Deixa-se de condenar as autoras na paga de honorários
advocatícios, pois a sucumbência foi mínima e a ré não contratou
advogado.


Os descontos previdenciários serão apurados, nos termos da Lei n.
8.212/91, devendo ser processado o seu recolhimento no prazo
legal, sob pena de execução, autorizando-se a retenção da cota
obreira quanto às verbas salariais objeto da condenação (ora
declaradas: saldo salarial e décimo terceiro salário proporcional),
sendo certo que o diferimento da obrigação não afasta a obrigação
do obreiro em relação à sua cota parte, que inclusive arcará com os
acréscimos devidos ao INSS.


Autoriza-se o desconto fiscal, por decorrer da lei, que inclusive foi
alterada recentemente para minorar os efeitos em caso de
pagamento de rendimento de forma acumulada.

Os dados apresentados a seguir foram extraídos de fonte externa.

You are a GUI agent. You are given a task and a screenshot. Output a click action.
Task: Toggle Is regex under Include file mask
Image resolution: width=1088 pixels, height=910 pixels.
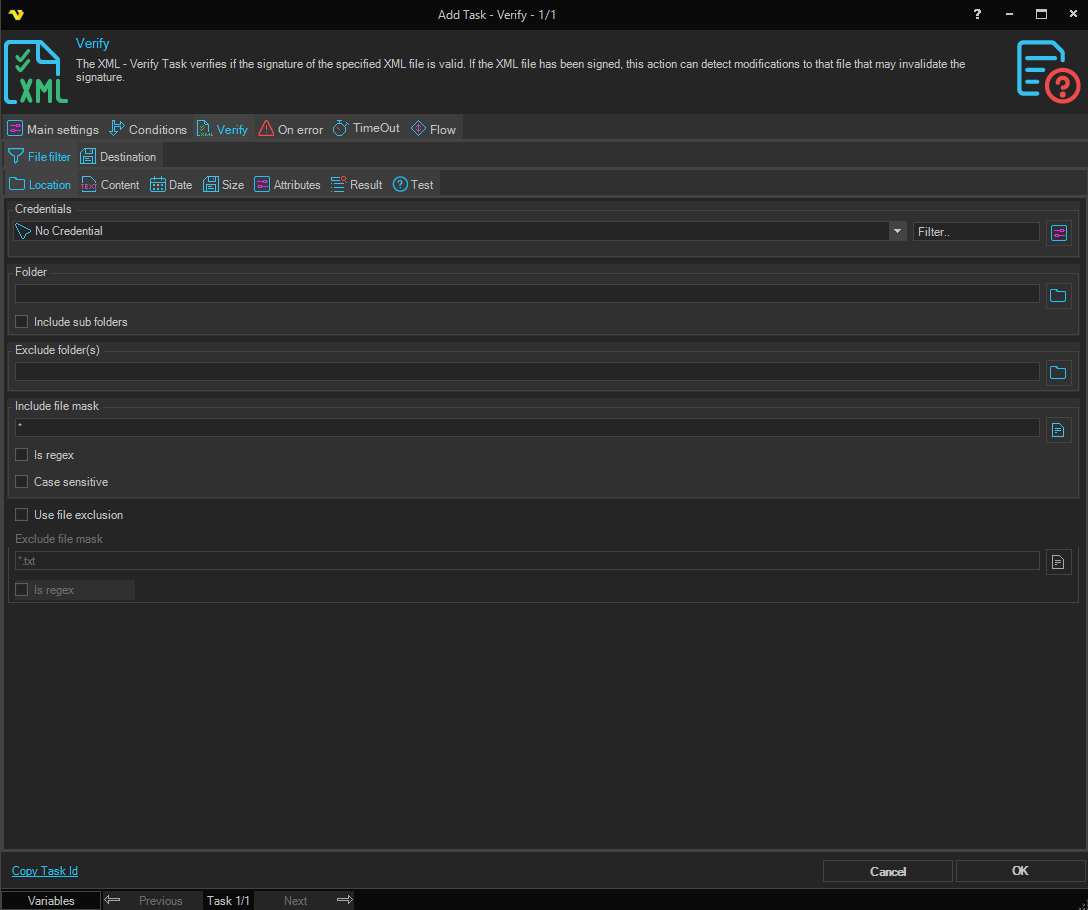pos(22,455)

Eventuais compensações ou deduções já foram autorizadas nos
tópicos anteriores.


Após o trânsito em julgado, deverá ser expedido ofício: 1) à SRT/ES
(art. 477 da CLT; multa do art. 467 da CLT; inadimplemento da
rescisão e do FGTS).


São devidos juros de 1% ao mês, não capitalizados, a partir da
propositura da ação, sobre o principal corrigido (Súmula n. 200 do
TST), adotando-se os índices de correção monetária vigentes após
o 1o dia útil do mês subsequente ao vencido.